The report from security management platform Tromzo, “Voice of the Modern Developer,” surveyed 400 working developers in the United States who make use of CI/CD tools and regularly deal with potentially vulnerable code.

This report reflects what is becoming an age-old problem; security reports a constant blizzard of alerts that mostly turn out to be false positives, and gradually developers start to tune most of it out. The report suggests that departments being isolated from each other is exacerbating this state of affairs.

Some of the numbers reflect what was found in the Secure Code Warrior study: 42% of developers said they push vulnerable code at least once per month, and they only address about 32% of vulnerabilities. That is not necessarily a bad number, depending on how many vulnerability reports turn out to be false positives; however, the survey’s own numbers suggest that only about 1/3 of these are actually false positives, suggesting that developers are missing about half of the alerts that could turn out to be a real problem.

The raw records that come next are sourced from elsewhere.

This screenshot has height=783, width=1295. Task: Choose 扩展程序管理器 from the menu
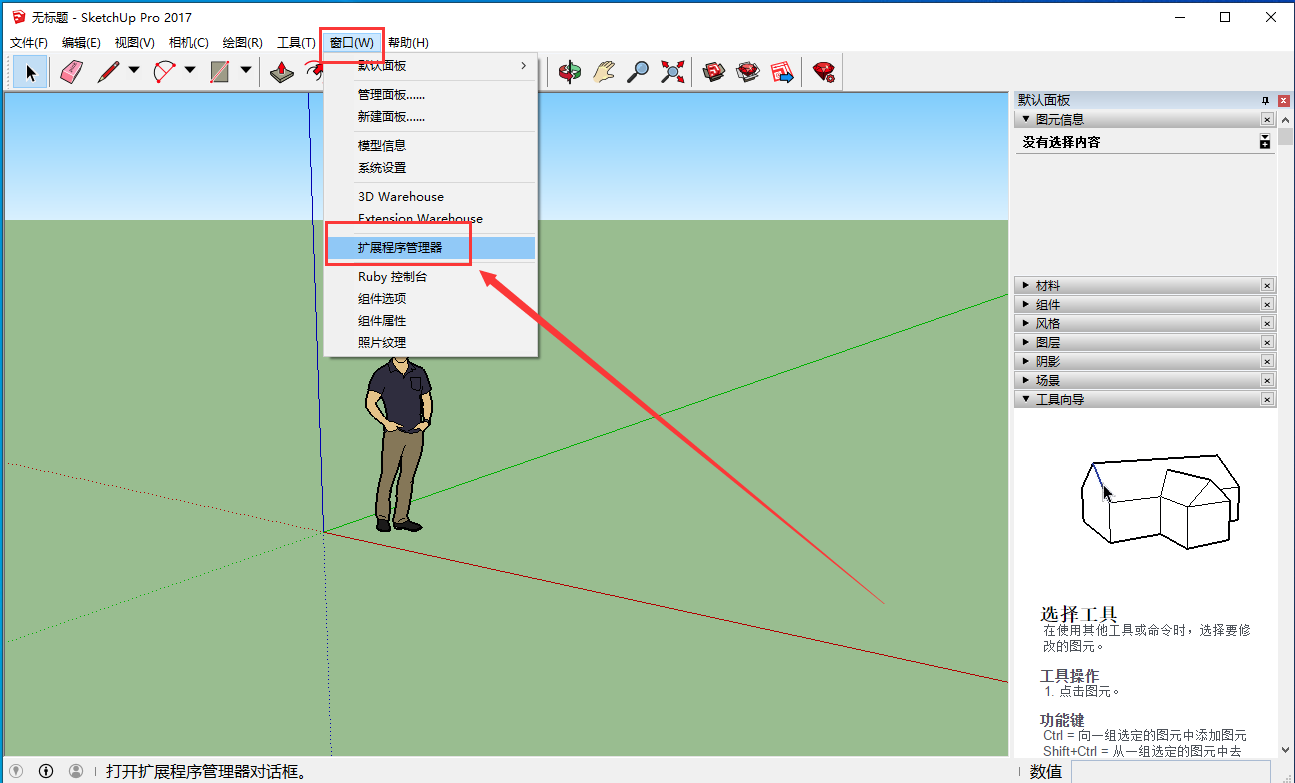(400, 248)
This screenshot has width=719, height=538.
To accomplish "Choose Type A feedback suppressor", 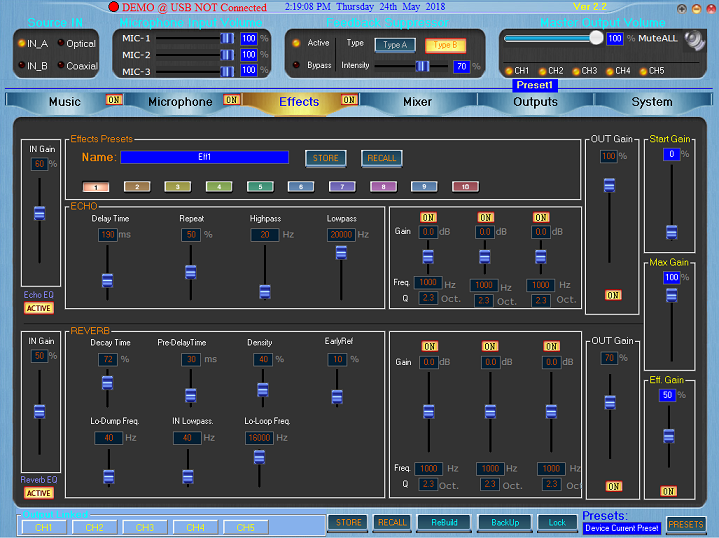I will click(395, 44).
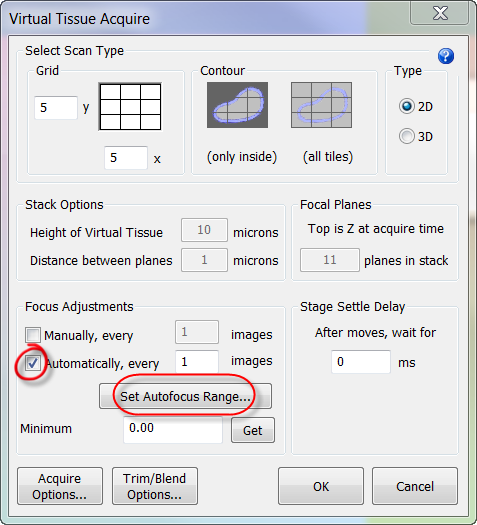Click the Set Autofocus Range button
This screenshot has width=477, height=525.
pyautogui.click(x=185, y=396)
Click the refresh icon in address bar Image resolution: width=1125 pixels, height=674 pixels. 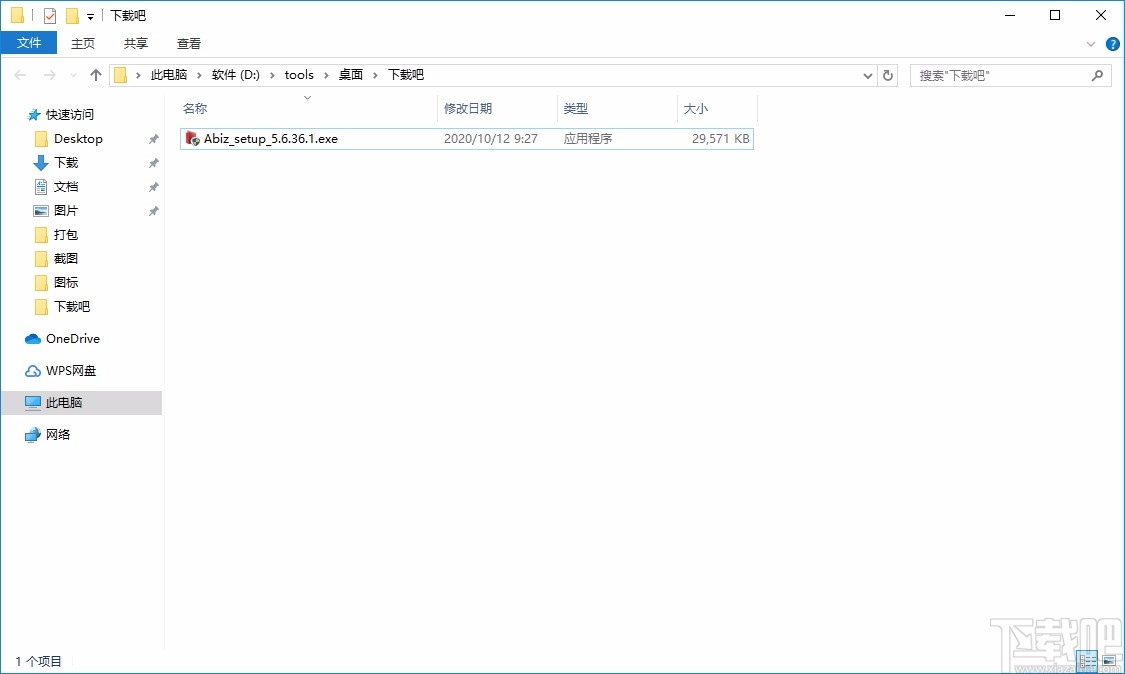pyautogui.click(x=888, y=74)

Generally speaking, organizations want a few security tools that work really well in spotting weaknesses in vulnerable code. The opposite seems to be the most common case, however; 62% of application testers say they are using at least 11 tools. The organizations that use at least 20 tools are less confident in their security posture than those that use 11 to 19, and are not tremendously more confident than those that use eight or fewer. Despite all of this, there appears to be general confidence that nothing really bad will happen as 80% said that they would be surprised to see their company in the news due to a security breach.

Reports reflect an age-old problem; #security reports a constant blizzard of alerts that mostly turn out to be false positives, and gradually #developers start to tune most of it out. #respectdataClick to Tweet

Respondents were also asked what they consider to be the #1 challenge of their application security program, and the leading response was “developers not doing what the security team tells them to do.” Archie Agarwal, Founder and CEO at ThreatModeler, commented on the need for addressing vulnerable code to be an integrated effort given the current landscape: “Recent breaches further stress the fact that companies don’t have a firm grasp on the complexities of their own applications.  With the continued move to more aggressive DevOps pipelines that include many different components such as source code, open-source packages and APIs, it is extremely rare that one person or team understands the threat landscape of the entire application, system, or appliance.  Organizations need to better understand how their systems work and what type of threats the architecture may be prone to. Threat modeling is the primary route to delivering a secure design. It is far more challenging and resource intensive to re-engineer security after the fact than it is to weave it into design and build from the start.”